### EXERCISE INSTRUCTIONS
Find each line in the material below that contains the word "resolution" and copy those lines out in full.

##############################

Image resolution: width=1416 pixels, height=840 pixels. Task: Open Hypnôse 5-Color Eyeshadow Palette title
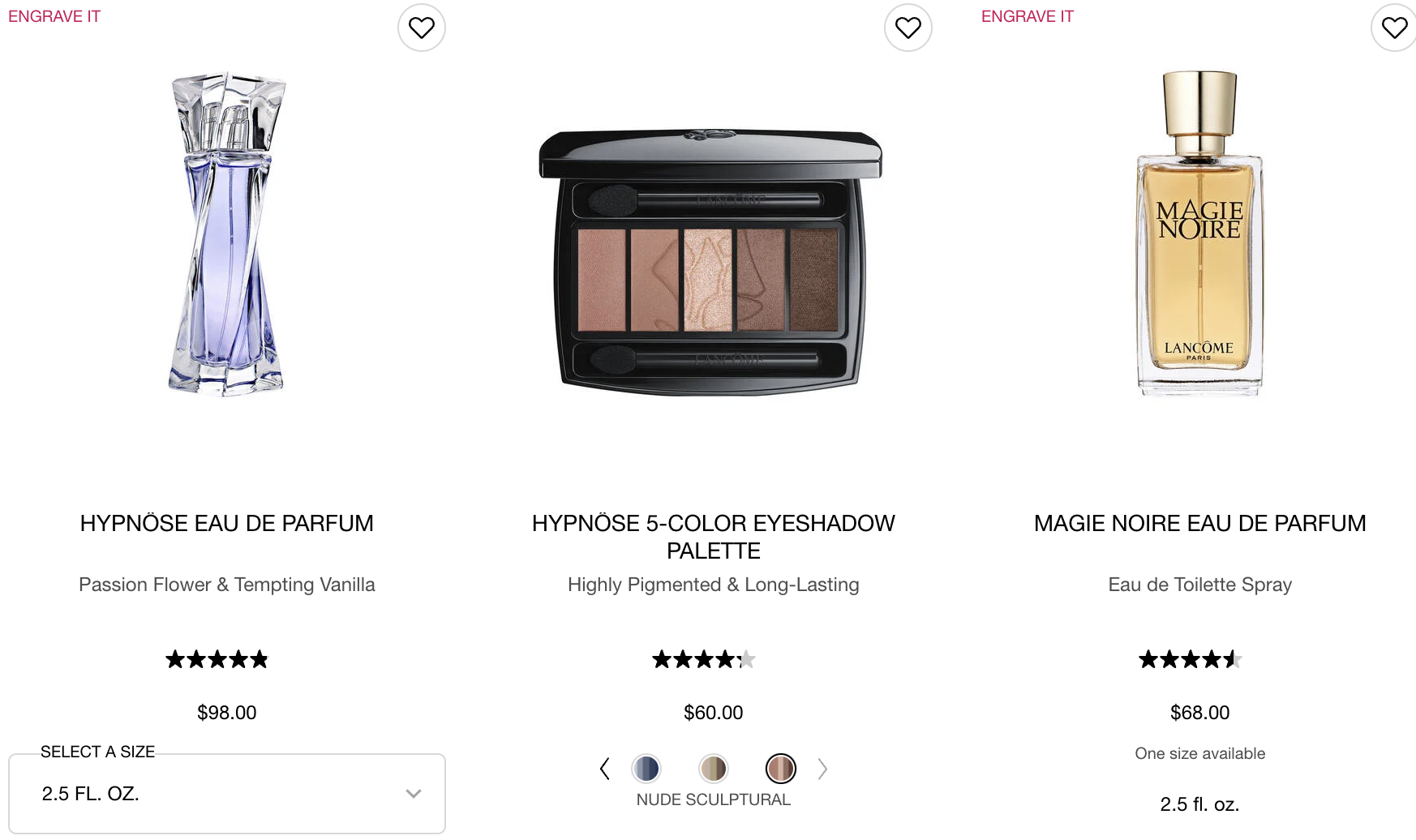point(714,537)
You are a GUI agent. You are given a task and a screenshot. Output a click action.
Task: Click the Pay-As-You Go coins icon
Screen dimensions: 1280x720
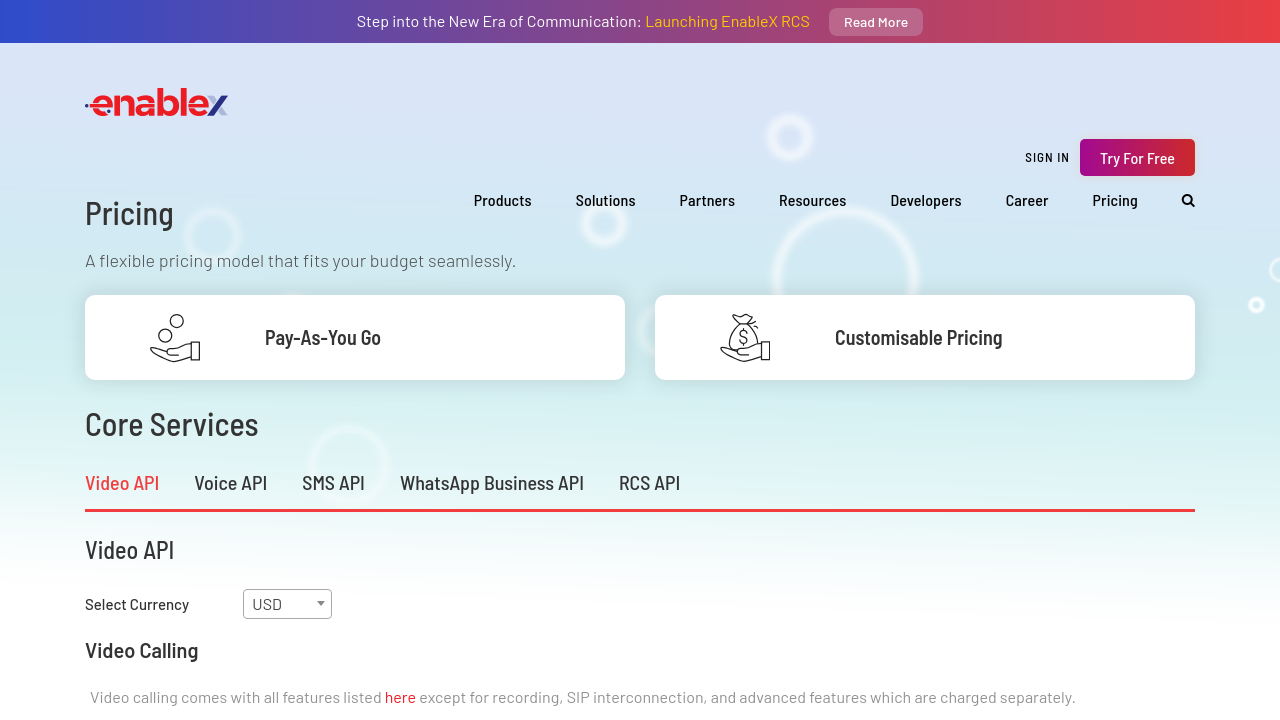[175, 338]
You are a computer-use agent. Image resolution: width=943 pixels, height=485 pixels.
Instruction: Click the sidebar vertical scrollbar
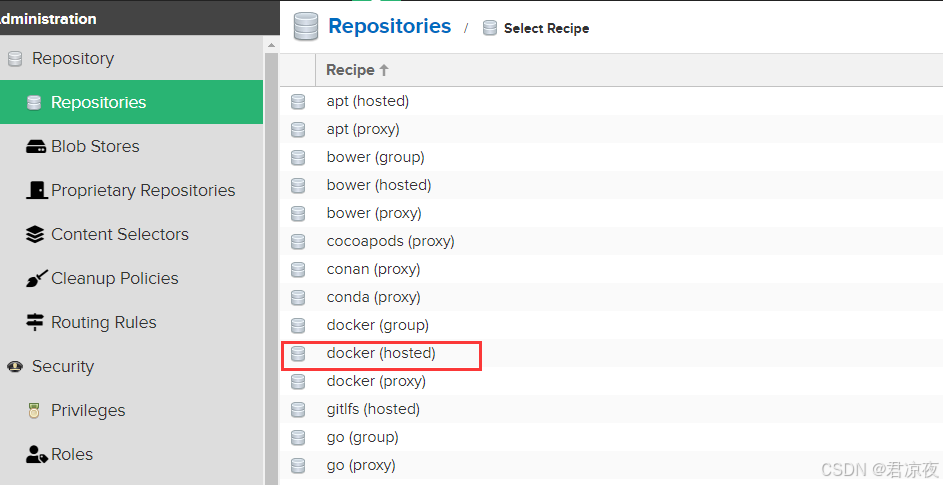point(271,260)
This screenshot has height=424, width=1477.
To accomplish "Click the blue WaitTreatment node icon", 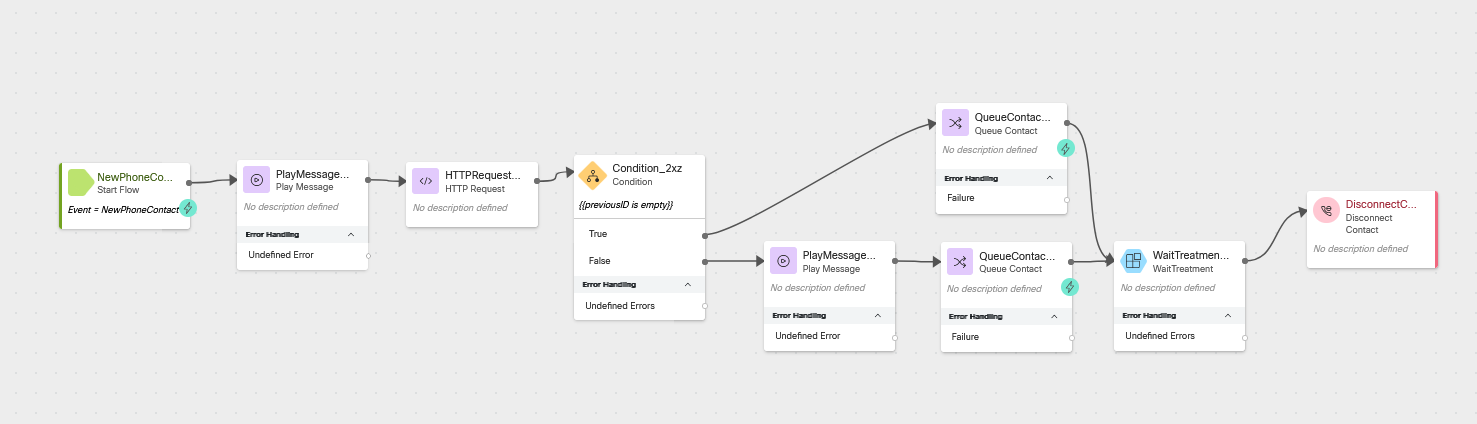I will pos(1133,261).
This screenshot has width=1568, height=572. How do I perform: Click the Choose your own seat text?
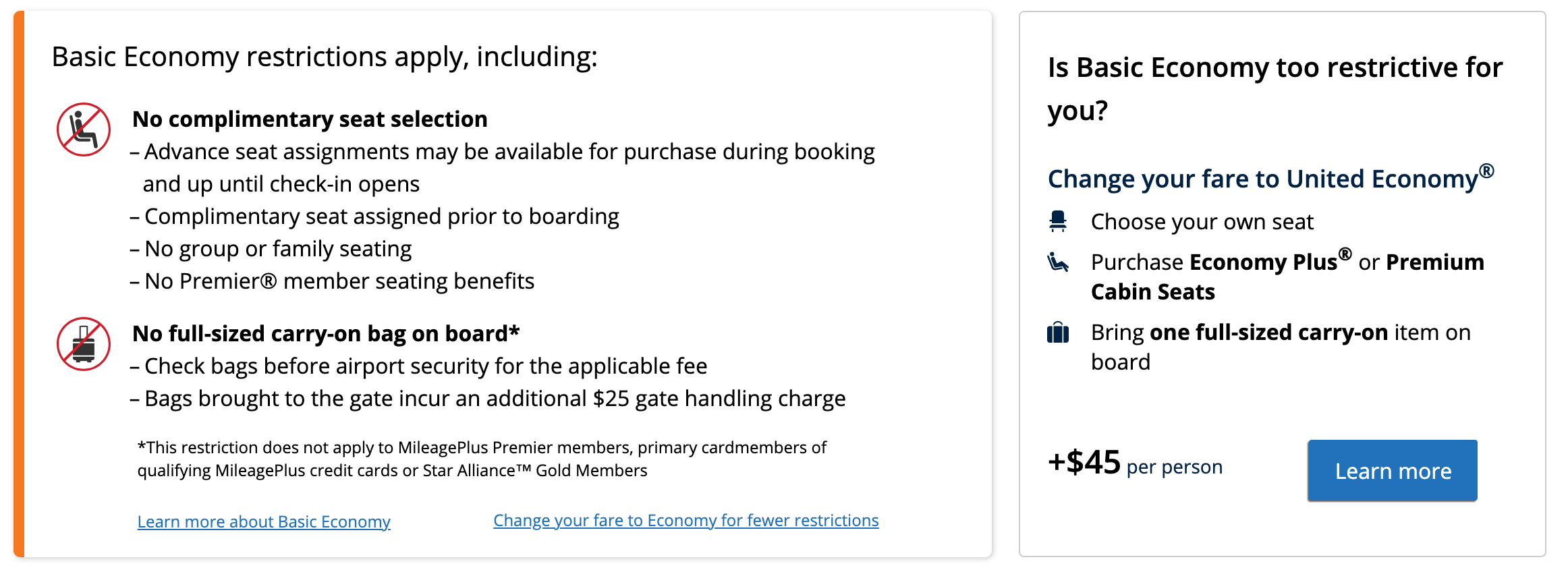point(1202,221)
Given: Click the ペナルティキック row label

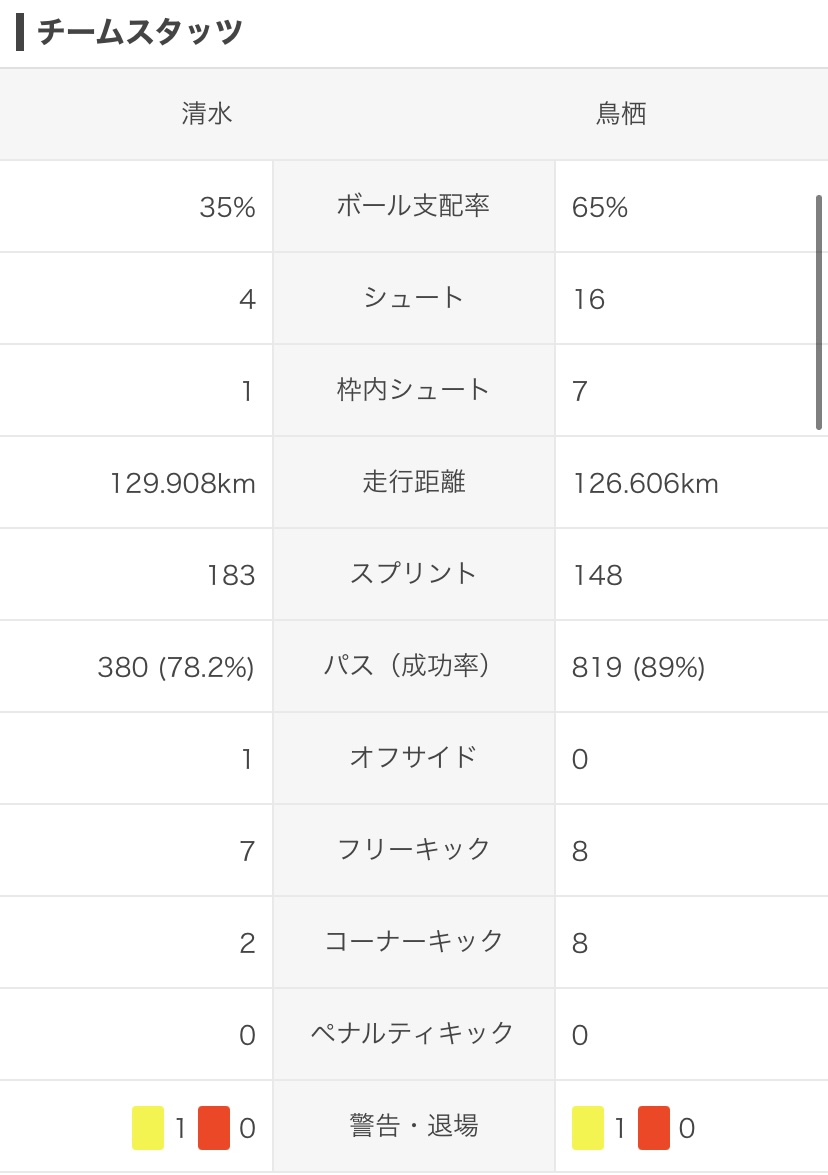Looking at the screenshot, I should click(413, 1034).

##############################

### REPLY TO THE EXERCISE
Image resolution: width=1416 pixels, height=840 pixels. Task: Open Hypnôse 5-Color Eyeshadow Palette title
You are a computer-use agent. Image resolution: width=943 pixels, height=485 pixels.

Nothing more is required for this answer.